El clima ha sido muy familiar, y el Papa ha estado particularmente cercano a todos. La audiencia comenzó con unas palabras de saludo del P. General, y a continuación el Santo Padre improvisó su discurso, dedicando especial atención del tema del año jubilar: “Educar, Anunciar, Transformar”. Se centró especialmente en los desafíos de la educación, resaltando la importancia de la educación en la vida de la sociedad, el desafío de una educación integral que atienda “al saber, los valores y los sentimientos”, e invitando a nuestra Orden a trabajar especialmente para que los niños y jóvenes puedan estar siempre abiertos a la sabiduría de los ancianos, con el fin de que sean “jóvenes con raíces”.
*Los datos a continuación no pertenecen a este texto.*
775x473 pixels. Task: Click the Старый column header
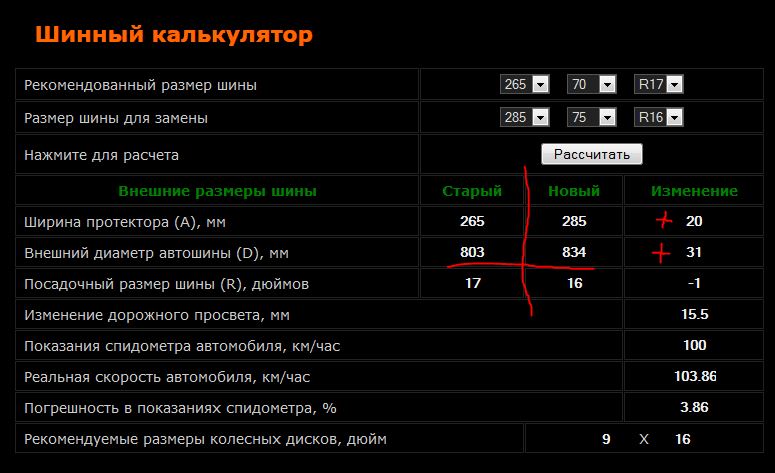click(x=472, y=191)
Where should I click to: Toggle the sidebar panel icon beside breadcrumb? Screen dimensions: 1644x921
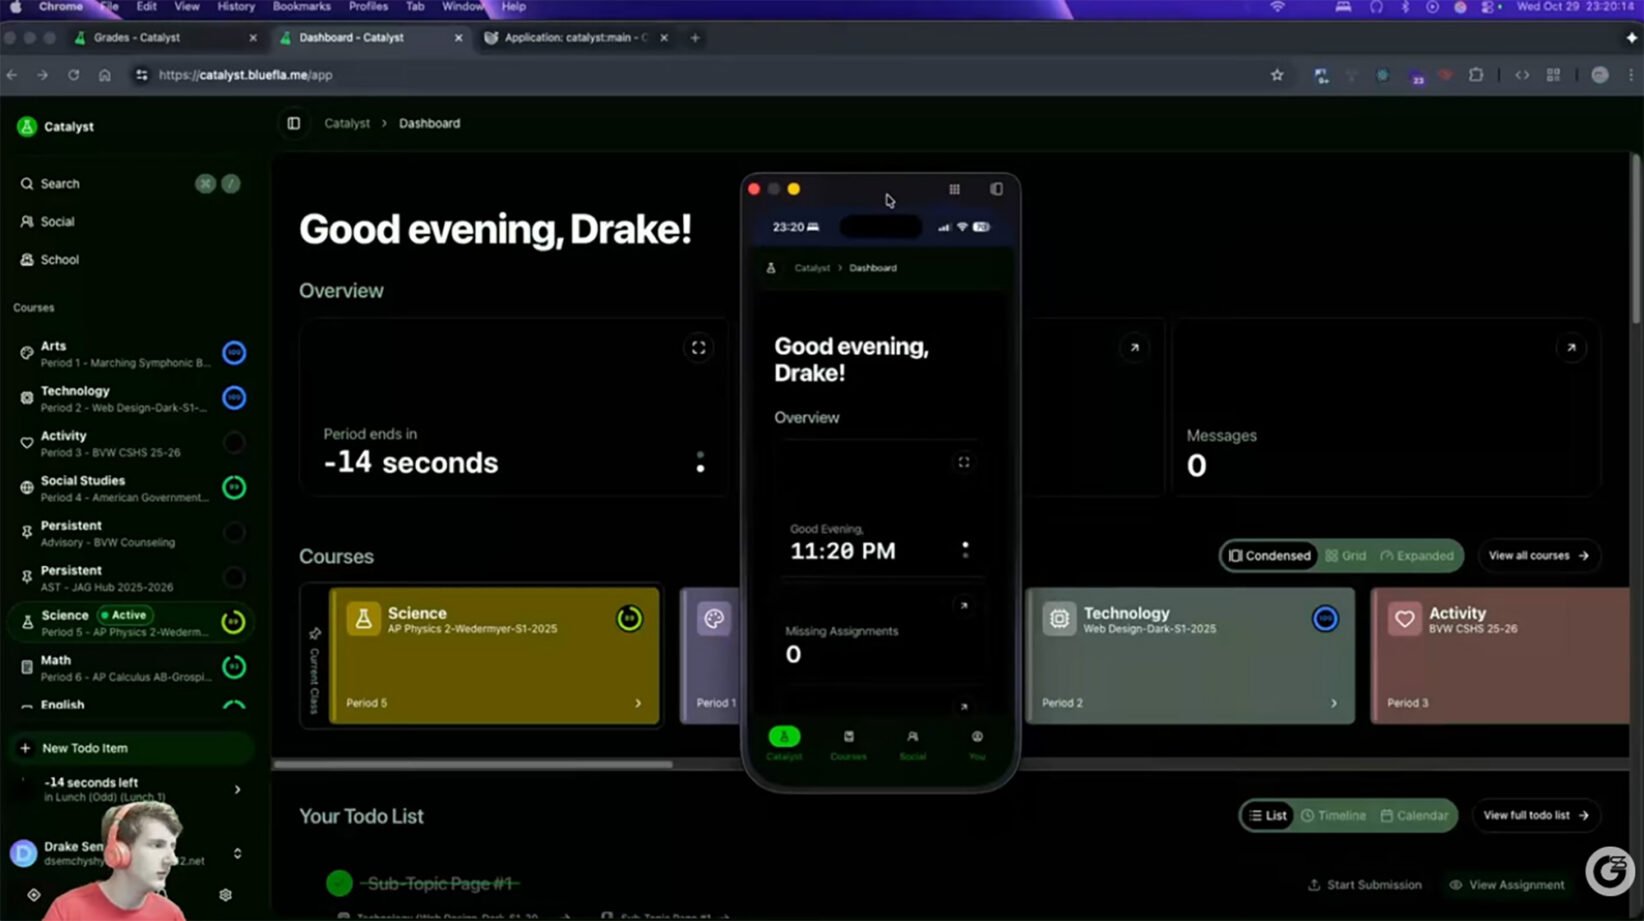click(293, 123)
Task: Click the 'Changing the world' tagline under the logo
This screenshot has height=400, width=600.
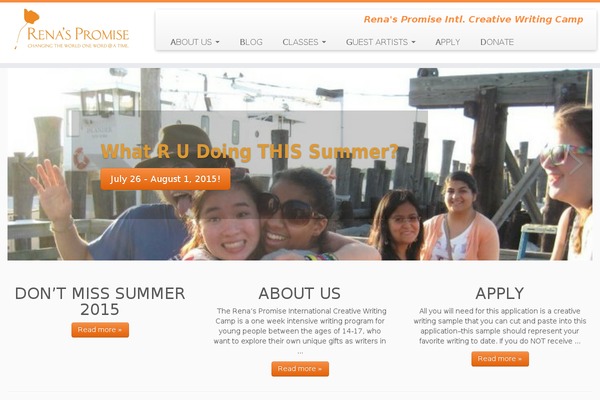Action: point(78,46)
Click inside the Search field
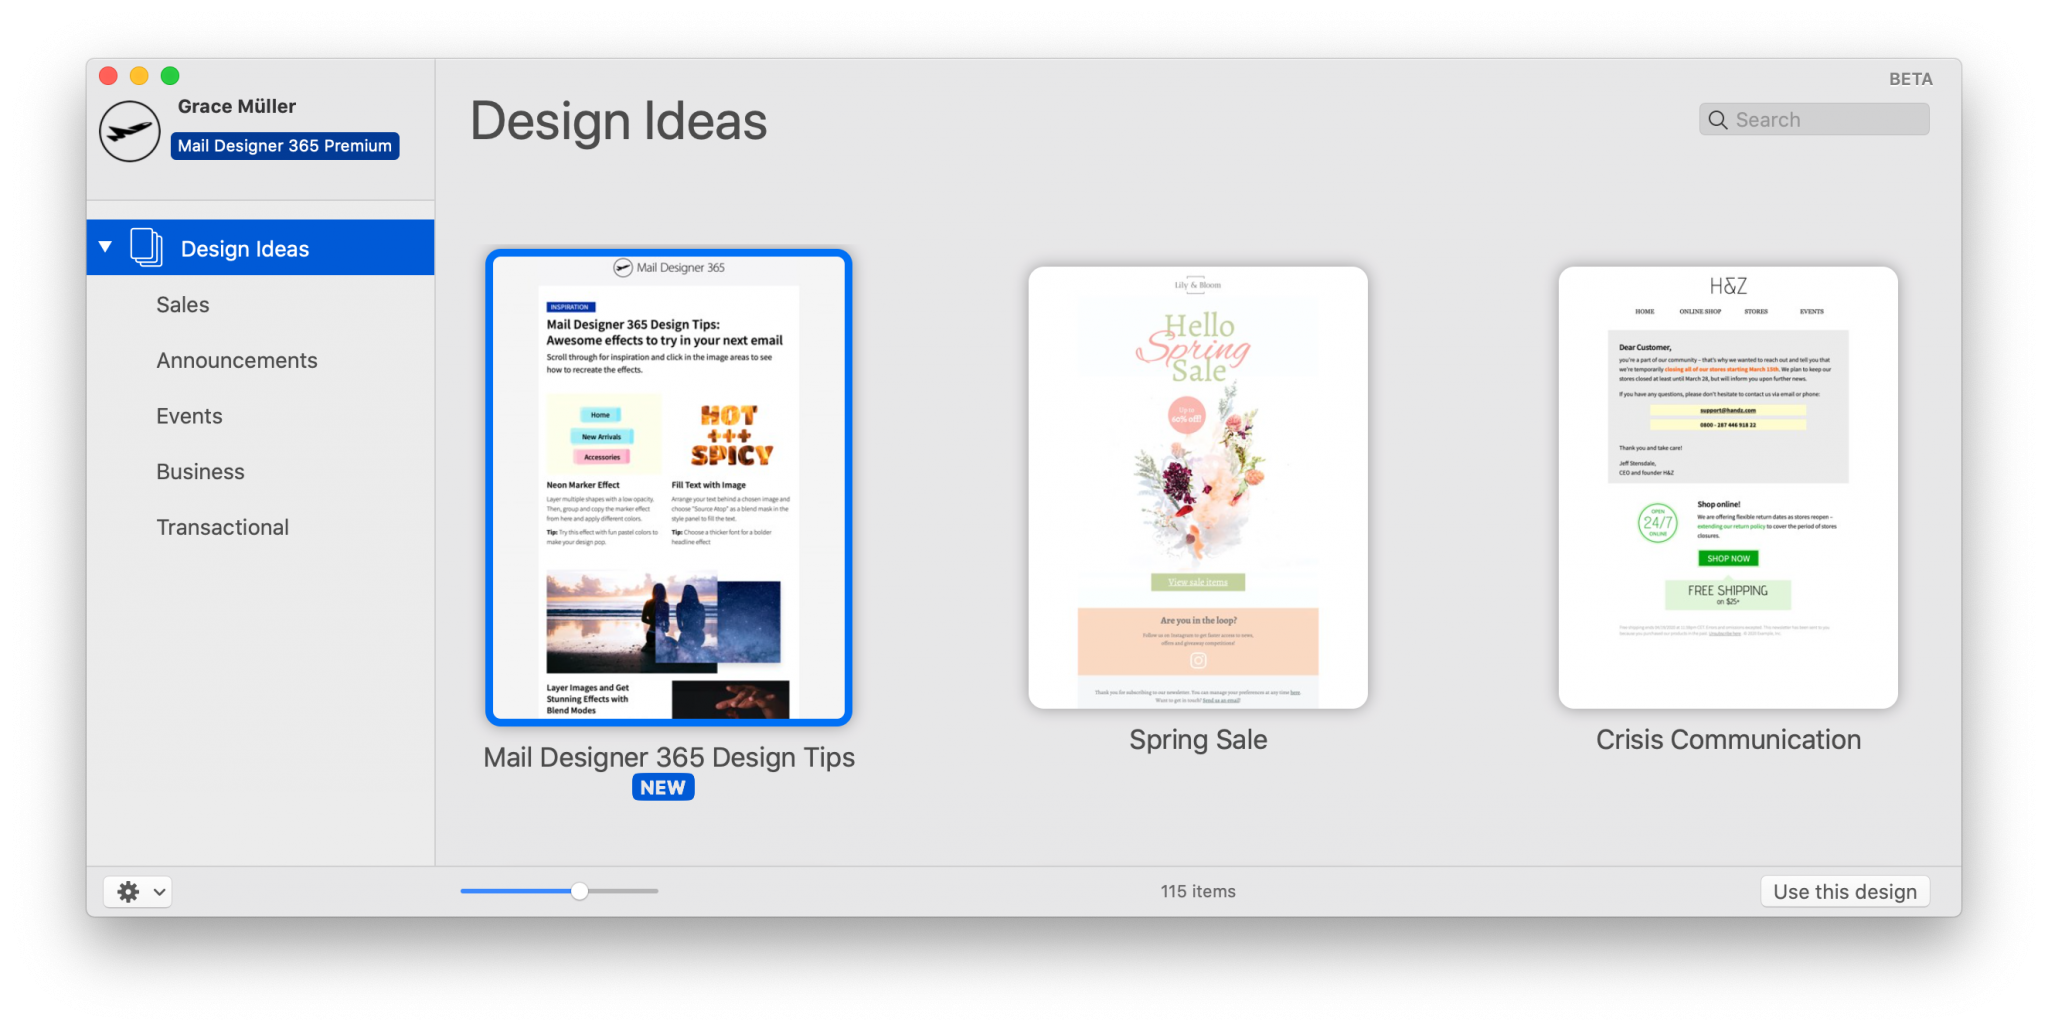 tap(1820, 119)

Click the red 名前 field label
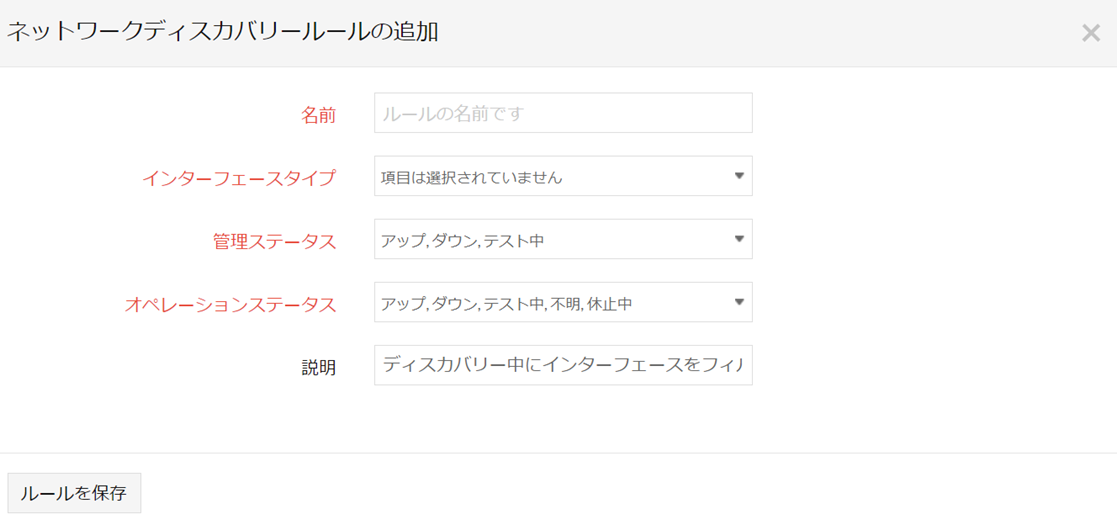318,115
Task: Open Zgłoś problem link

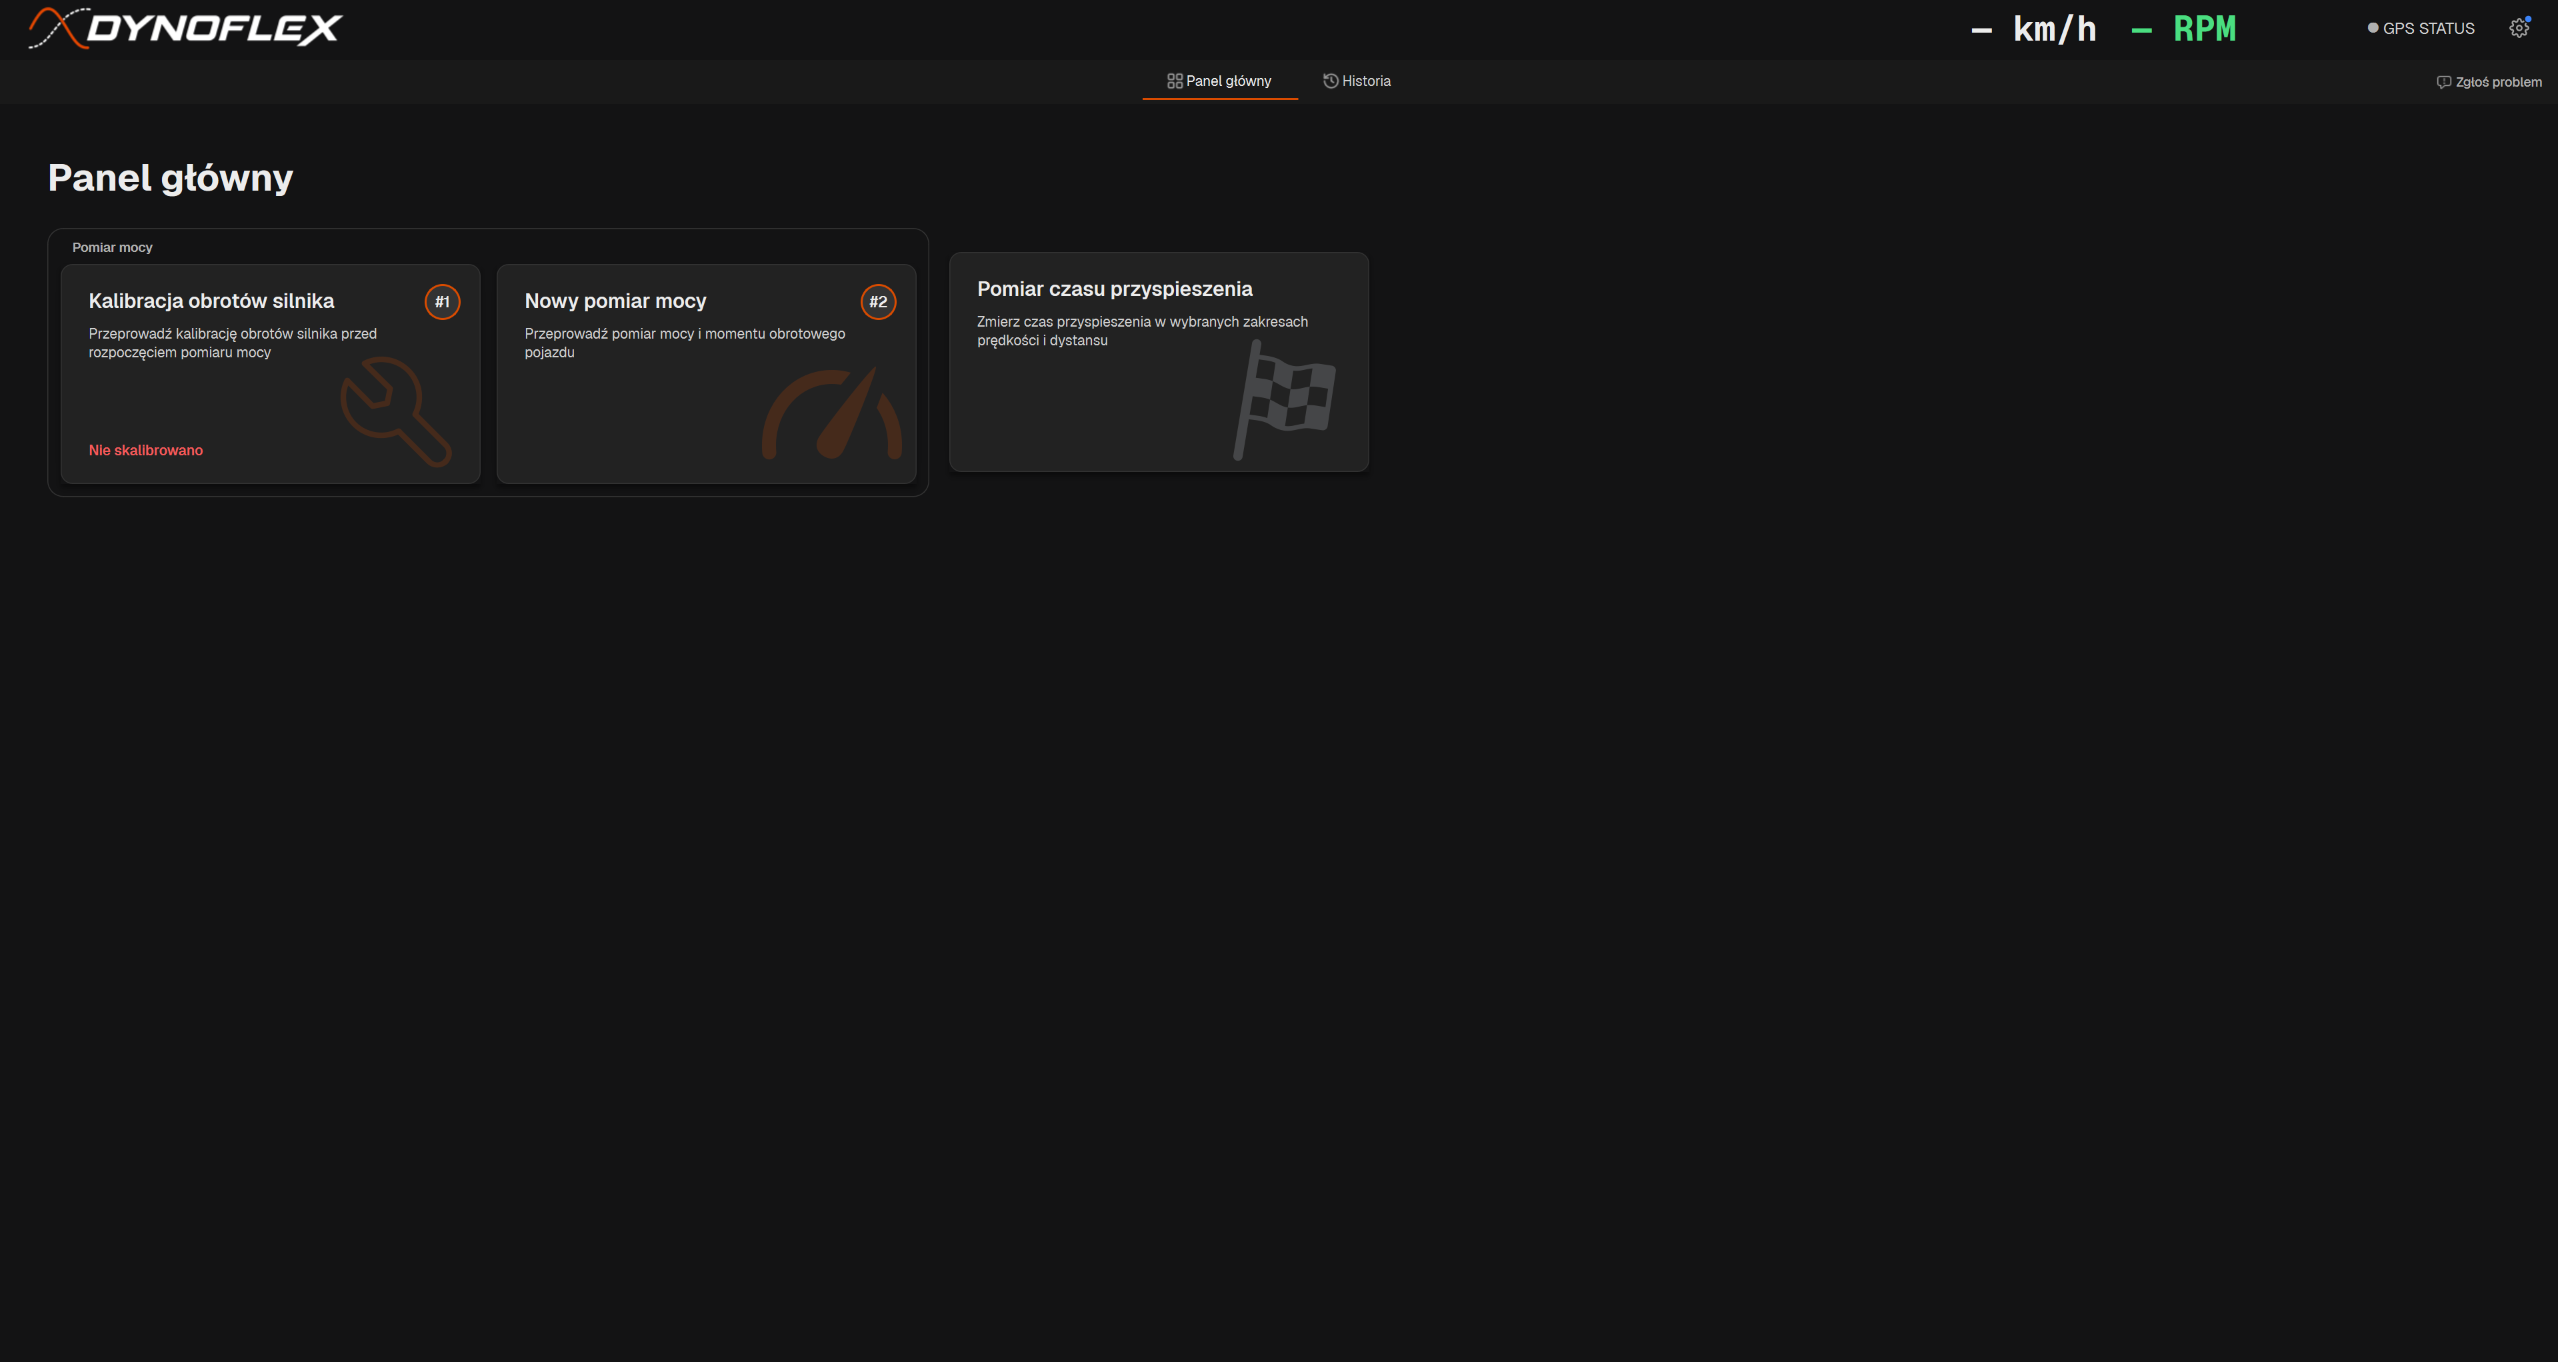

Terminó la audiencia con una oración a María y con la bendición del Papa para todos los participantes y el conjunto de las Escuelas Pías. Al terminar, el Papa saludó uno a uno a todos los presentes, que le fueron presentados por el P. General.

Por la tarde, el Consejo retomó sus trabajos, dedicando las dos sesiones a cuatro proyectos importantes de la Congregación General: el Sínodo Escolapio de los Jóvenes, la Escuelas “ALTUM”, el proyecto “Escuelas Pías en Salida”, y la presentación de la realidad y desafíos de las nuevas fundaciones de nuestra Orden en Perú, Burkina Faso y Mozambique,

El día terminó con la celebración de la Eucaristía, presidida por el P. Hilario Flores, Viceprovincial de las Californias.